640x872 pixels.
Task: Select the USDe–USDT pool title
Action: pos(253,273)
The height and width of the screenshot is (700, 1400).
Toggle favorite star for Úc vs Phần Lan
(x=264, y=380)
------------------------
• Work item: The line with "The height and" and all the lines after it in the records above are to be output exactly, with nothing added.

• Answer area:
The height and width of the screenshot is (700, 1400).
Toggle favorite star for Úc vs Phần Lan
(x=264, y=380)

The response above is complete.